The UN Committee on the Rights of the Child, made up of 18 independent experts, reaffirmed this Monday for the first time that all children have the right to a clean and healthy environment, which means it is a duty of states to cooperate deal with phenomena such as pollution and climate change.
In a context in which the lawsuits of young people against the authorities over climate problems are multiplying, the UN committee published an analysis of an important international treaty and pointed out that this guarantees minors the right to a healthy environment.
This means, the experts emphasized, that countries have a duty to tackle problems such as pollution or climate change.
“States must guarantee a clean, healthy and sustainable environment to respect, protect and fulfill the rights of children,” the committee said, after which “environmental degradation, including the consequences of the climate crisis, impairs the enjoyment of these rights.” .

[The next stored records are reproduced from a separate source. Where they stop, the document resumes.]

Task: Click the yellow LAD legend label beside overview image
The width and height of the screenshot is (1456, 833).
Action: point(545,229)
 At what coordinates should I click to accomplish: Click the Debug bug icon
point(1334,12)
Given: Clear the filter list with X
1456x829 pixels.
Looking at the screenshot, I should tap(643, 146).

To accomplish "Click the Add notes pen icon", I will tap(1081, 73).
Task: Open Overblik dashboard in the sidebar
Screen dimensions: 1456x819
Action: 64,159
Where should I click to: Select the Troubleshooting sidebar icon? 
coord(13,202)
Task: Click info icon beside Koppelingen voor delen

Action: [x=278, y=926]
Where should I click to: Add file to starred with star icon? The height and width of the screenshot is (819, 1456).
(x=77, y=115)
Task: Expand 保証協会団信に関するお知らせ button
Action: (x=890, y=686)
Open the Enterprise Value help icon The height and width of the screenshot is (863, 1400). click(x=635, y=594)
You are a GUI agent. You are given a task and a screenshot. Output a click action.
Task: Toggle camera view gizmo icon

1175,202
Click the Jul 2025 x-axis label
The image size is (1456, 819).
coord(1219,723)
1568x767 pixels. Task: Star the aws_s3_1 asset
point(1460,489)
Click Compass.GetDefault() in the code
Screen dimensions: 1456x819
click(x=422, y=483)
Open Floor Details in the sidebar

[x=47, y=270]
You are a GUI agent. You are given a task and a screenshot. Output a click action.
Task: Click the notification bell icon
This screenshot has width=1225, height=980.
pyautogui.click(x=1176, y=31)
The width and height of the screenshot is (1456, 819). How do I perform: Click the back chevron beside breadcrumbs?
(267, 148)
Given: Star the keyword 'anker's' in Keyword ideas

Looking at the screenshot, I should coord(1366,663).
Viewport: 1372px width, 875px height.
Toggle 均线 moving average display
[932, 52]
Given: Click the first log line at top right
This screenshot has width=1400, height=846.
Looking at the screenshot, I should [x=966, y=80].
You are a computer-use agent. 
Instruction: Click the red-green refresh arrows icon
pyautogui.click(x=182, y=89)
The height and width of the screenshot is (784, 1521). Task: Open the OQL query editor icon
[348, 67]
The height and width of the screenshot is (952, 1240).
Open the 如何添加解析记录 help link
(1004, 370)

The analysis comes two weeks after a judge in Montana, United States, ruled in favor of young people who accused their state of violating their constitutional right to a clean and healthy environment by working with the energy industry. fossils.
In Colombia, too, the judiciary decided in favor of the young people who asked their government to denounce the deforestation. And in Germany there were similar processes.
The document, released by the UN Committee on the Rights of the Child, could be a powerful tool for young people seeking climate justice, its President Ann Skelton told AFP, stressing its legal importance.
“Children can use this tool to encourage states to do what needs to be done and ultimately hold them accountable in court,” she commented.
For the UN committee, “the scale and scope of the triple planetary crisis (climate urgency, biodiversity collapse and pervasive pollution) pose an urgent and systemic threat to children’s rights on a global scale.”
The experts released their conclusions after consulting governments, civil society and thousands of minors.
More than 16,000 children in 121 countries gave feedback.